● WRITTEN EXERCISE
Lay out the stretch of the listing from the line containing "At what coordinates" through the line containing "click(x=470, y=135)" as a JSON list of strings, one per line and with blank lines omitted. Leave the pictures out of the answer.

● GIVEN INFORMATION
** START **

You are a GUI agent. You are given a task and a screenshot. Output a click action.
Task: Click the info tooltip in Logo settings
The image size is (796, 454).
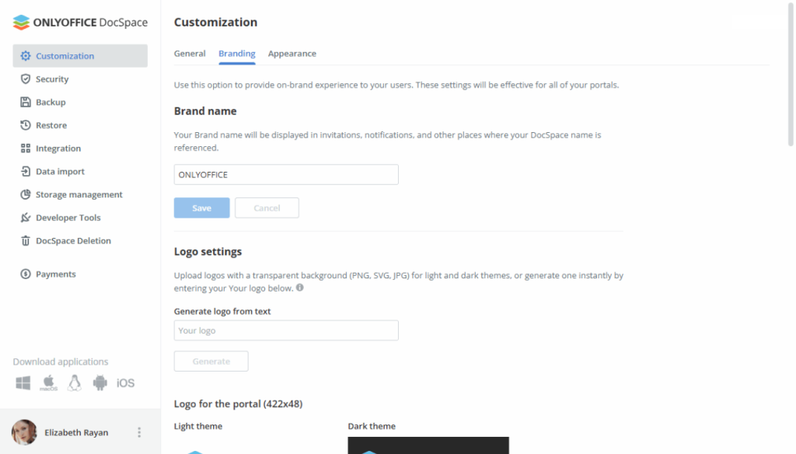(300, 288)
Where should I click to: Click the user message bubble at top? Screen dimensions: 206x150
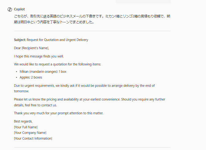pos(143,2)
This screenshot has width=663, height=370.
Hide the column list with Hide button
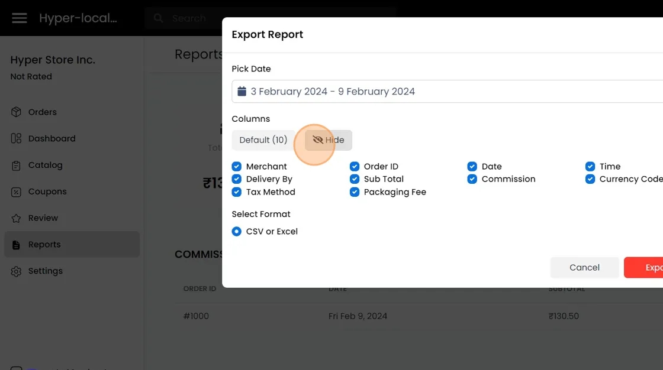click(x=329, y=140)
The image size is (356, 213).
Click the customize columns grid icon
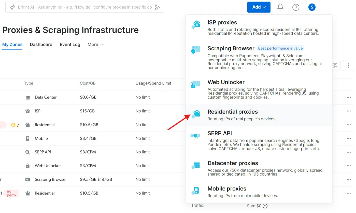coord(335,65)
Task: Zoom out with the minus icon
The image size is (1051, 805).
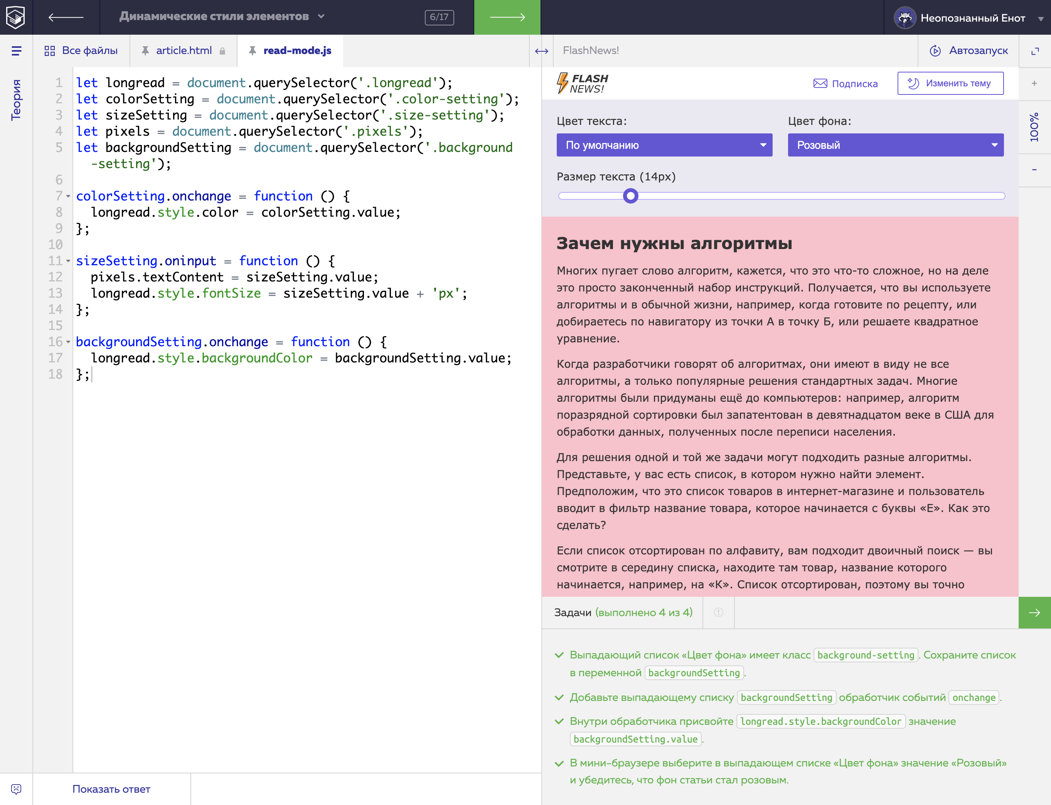Action: [x=1034, y=170]
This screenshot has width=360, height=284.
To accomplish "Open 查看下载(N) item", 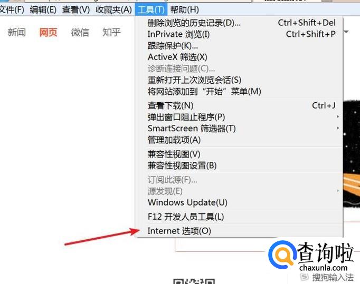I will (x=239, y=106).
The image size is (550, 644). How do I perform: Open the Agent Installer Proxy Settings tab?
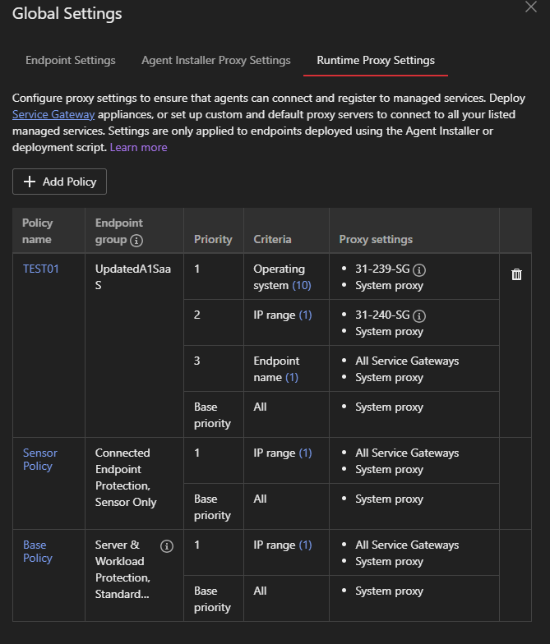point(216,61)
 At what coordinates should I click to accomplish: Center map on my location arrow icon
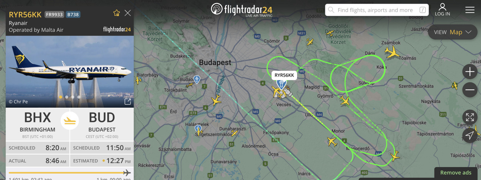click(x=470, y=135)
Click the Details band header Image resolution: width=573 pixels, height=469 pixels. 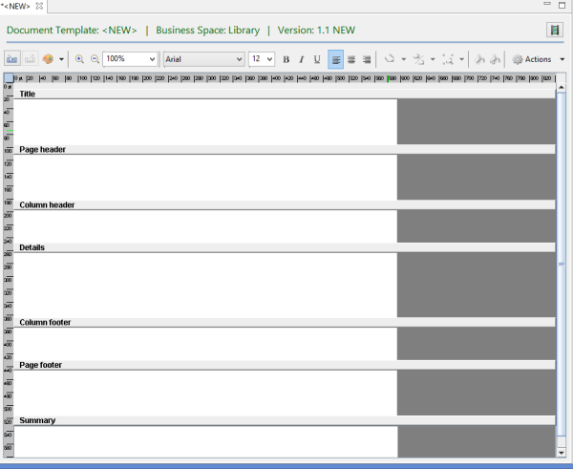pyautogui.click(x=32, y=247)
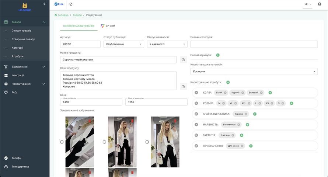Open Техпідтримка in the sidebar
The image size is (328, 177).
pos(20,167)
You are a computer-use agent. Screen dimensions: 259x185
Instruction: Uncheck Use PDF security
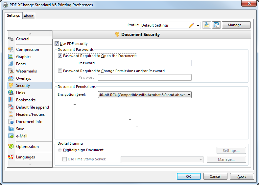pos(57,44)
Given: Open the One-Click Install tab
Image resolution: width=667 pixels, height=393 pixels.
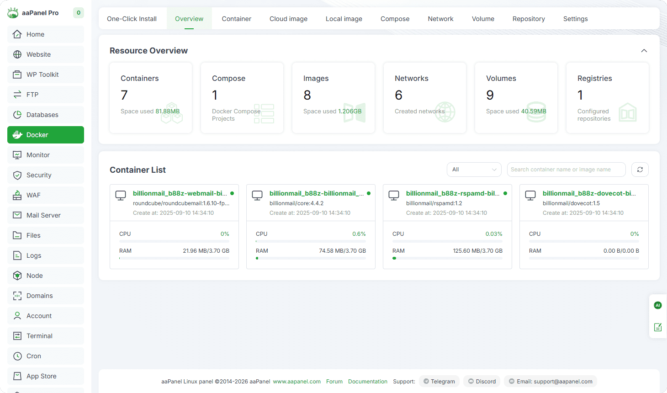Looking at the screenshot, I should coord(132,19).
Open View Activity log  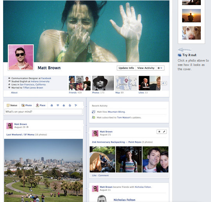pyautogui.click(x=146, y=68)
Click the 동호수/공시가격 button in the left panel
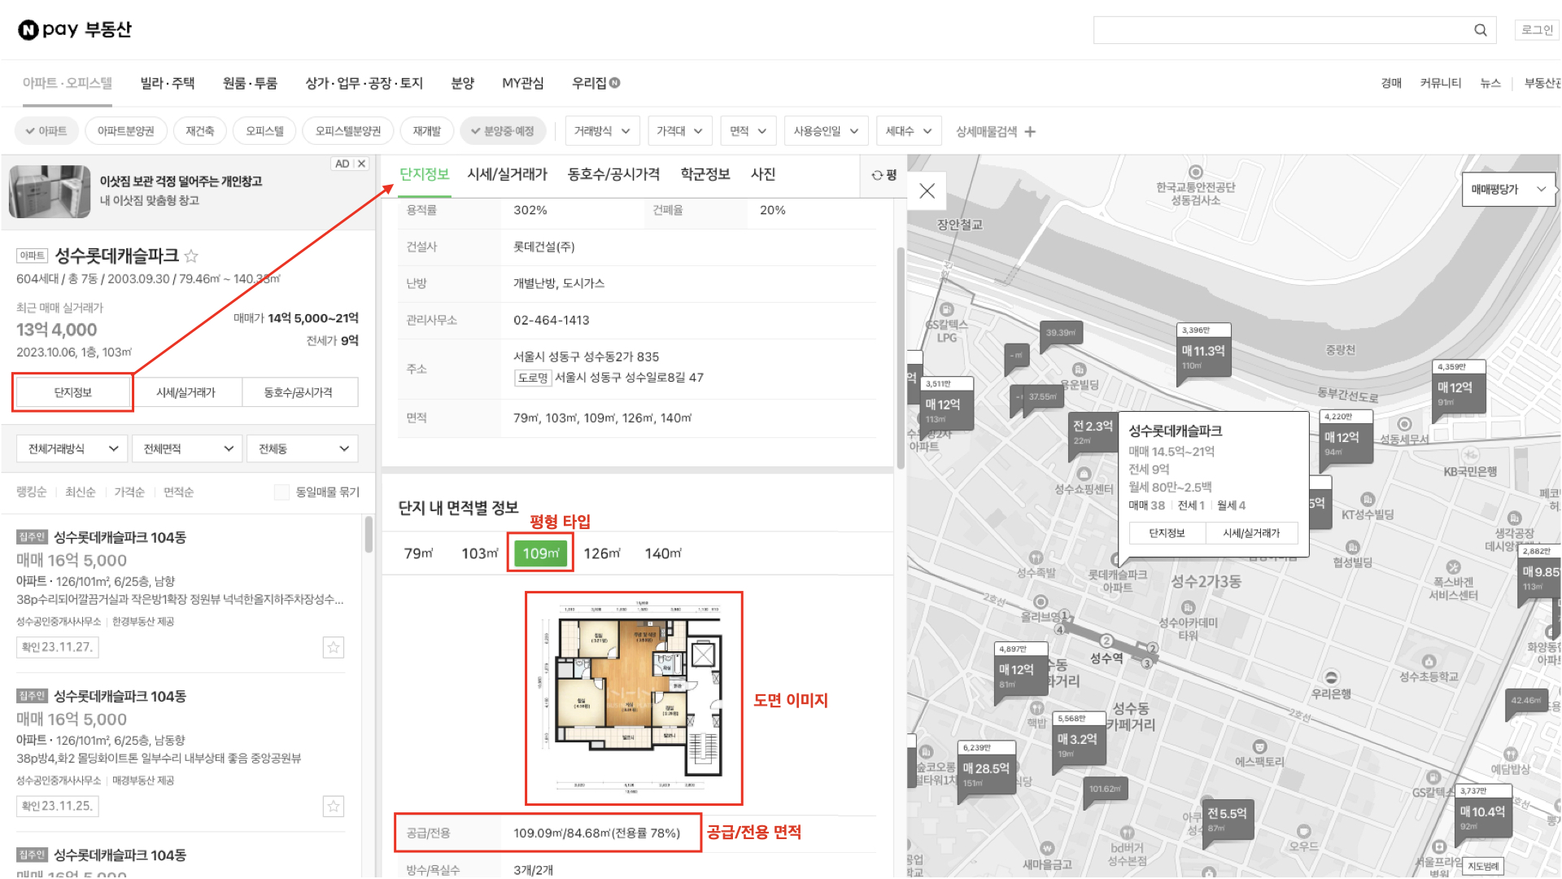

** END **

● OUTPUT
[
  " At what coordinates should I click to accomplish: Center map on my location arrow icon",
  "click(x=470, y=135)"
]